第12章 鮮明
「ほら、どうして首を縦に振らないの? ほら、どうして? どうしてだい!? アンタが縦に振りされすれば、面倒を見てやっている私が当主になれるんだよっ!!」
「……叔母様? な、何を言っているのですか……?」
「っ……、それはこっちの台詞だよっ!!」
「いたっ!」
思い切り頬をぶたれた。どうして? 私、何か悪いことをしたの?
「ただでさえ、アンタの容姿は気持ち悪いんだよっ!! 全権をこの手にする為に引き取ったに過ぎないのに、口答えするんじゃないよ!!」
いくら叔母様に泣いて、謝って、何がどう悪いのか問いかけても、当主を明け渡せとしか言わない。その日を境に、屋敷の中は変わり果てていった。
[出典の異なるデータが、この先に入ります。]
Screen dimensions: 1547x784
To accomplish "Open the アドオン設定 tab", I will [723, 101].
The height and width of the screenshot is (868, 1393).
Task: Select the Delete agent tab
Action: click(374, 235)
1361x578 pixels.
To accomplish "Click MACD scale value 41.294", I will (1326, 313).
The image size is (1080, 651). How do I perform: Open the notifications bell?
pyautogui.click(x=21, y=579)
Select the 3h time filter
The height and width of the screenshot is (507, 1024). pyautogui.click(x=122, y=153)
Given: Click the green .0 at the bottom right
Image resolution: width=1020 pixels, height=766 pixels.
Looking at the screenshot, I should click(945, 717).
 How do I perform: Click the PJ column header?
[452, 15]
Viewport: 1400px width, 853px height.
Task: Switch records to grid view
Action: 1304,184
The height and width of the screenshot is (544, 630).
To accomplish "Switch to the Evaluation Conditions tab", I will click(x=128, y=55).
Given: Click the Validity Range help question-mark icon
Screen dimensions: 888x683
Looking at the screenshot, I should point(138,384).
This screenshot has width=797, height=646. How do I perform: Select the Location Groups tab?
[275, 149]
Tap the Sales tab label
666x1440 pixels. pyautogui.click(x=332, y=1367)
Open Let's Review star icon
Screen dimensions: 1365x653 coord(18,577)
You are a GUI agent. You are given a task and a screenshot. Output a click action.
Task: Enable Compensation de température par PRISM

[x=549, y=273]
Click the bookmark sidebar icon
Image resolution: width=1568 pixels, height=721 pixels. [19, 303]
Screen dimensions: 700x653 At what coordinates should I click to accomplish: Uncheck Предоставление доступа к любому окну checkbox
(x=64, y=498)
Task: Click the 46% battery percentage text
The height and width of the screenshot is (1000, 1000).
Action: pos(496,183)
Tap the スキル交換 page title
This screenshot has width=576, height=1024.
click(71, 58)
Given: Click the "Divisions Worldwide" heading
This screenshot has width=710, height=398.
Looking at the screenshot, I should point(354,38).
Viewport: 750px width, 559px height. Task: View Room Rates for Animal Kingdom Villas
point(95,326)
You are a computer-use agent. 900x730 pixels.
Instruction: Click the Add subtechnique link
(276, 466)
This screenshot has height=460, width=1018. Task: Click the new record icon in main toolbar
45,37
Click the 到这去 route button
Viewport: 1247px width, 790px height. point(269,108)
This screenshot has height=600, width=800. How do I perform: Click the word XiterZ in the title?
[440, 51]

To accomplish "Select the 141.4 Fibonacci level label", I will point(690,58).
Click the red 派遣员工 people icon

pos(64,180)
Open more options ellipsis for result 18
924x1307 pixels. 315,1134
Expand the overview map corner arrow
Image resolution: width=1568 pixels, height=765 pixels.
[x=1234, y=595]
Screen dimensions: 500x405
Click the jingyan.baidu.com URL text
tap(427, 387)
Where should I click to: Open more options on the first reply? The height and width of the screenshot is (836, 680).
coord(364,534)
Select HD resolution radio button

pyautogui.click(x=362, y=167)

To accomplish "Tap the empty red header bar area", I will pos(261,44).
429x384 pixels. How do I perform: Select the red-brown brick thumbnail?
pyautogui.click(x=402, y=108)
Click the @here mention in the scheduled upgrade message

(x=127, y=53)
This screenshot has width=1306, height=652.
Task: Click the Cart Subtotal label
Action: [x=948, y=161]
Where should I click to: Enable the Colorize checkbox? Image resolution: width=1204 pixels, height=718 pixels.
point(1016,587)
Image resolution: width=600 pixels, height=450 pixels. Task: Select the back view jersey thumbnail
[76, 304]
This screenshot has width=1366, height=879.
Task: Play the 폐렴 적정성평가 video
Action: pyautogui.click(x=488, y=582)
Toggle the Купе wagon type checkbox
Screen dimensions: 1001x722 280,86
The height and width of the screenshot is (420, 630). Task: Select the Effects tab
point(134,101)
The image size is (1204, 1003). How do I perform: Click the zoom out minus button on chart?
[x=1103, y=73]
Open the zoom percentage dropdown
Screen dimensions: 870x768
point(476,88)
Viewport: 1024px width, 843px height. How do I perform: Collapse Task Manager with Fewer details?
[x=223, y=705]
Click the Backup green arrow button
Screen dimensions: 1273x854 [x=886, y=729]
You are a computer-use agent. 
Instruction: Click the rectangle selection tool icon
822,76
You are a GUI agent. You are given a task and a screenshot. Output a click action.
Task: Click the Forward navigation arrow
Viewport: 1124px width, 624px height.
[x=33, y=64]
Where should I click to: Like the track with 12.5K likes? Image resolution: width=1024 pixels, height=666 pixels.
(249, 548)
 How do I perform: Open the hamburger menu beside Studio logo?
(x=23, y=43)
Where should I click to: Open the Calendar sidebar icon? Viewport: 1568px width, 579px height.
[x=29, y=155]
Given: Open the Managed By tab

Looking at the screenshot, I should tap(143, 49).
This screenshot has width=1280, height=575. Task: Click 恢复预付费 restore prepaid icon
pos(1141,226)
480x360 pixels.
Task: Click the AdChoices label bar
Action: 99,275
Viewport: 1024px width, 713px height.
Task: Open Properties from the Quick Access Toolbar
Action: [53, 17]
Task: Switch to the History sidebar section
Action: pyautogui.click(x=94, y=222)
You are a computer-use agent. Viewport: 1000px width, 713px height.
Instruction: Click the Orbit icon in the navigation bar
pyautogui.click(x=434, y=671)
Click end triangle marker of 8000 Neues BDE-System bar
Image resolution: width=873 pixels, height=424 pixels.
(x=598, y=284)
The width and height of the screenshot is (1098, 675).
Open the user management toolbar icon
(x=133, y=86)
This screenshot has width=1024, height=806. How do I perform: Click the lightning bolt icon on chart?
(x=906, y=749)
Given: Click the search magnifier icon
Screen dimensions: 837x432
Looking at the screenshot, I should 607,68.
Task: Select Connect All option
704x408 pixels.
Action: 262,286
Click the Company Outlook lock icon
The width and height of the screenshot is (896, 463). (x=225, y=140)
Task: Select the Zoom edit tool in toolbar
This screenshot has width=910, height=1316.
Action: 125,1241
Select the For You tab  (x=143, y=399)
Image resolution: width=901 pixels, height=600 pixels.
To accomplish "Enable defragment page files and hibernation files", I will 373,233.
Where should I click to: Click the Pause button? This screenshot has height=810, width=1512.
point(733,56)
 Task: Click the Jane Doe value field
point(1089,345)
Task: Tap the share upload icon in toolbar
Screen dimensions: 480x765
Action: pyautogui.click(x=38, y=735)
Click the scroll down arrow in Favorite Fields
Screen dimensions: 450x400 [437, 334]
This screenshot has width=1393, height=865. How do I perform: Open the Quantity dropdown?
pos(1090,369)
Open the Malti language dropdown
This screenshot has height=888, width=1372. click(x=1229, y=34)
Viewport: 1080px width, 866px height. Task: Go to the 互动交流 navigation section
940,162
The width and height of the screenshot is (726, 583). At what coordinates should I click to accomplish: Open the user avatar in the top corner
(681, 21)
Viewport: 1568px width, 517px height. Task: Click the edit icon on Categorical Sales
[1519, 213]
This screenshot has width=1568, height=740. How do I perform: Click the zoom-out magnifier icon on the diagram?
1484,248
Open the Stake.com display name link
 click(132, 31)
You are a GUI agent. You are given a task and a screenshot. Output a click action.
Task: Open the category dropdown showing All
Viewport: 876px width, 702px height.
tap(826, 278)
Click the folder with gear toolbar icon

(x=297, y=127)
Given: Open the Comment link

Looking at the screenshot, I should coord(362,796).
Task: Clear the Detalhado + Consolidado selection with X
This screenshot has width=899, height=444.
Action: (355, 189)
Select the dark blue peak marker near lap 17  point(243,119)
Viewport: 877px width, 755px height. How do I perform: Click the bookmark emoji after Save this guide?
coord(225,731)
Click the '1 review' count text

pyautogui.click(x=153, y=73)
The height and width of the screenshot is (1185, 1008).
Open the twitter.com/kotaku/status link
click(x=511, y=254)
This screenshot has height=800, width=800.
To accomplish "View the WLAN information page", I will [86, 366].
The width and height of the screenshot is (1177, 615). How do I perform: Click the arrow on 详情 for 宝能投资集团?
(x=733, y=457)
誰もが当主の座を狙い、私に媚を売り時には暴力を振い、他の者達と争っていた。屋敷に響くのは楽しい声ではなく、醜い叫び声ばかり。
もう聞き飽きた、もう嫌だ。もう……嫌。
私が消えれば、全ては丸く収まるのか? 幼い私の心に芽生えた自殺願望。死んでしまえば、両親達と同じ安らかな場所へ行けるのだろうか?
ここじゃないところなら、どこでもいい。
そんな思いから、計六回の飛び降り自殺未遂を果たした頃。私は……六回目にして、漆黒の男と混濁した意識の中で出会う。
「楽しいですか? 死のうとすることは」
「……楽しいと思う?」
「いいえ。くだらないと思います」
「あっそ……貴方誰?」
「私ですか? 私は……ふふっ、なんだと思いますか?」
「……闇?」
「近いですね」
男の瞳は、怪しく真紅に染められていた。私と同じ、赤い瞳。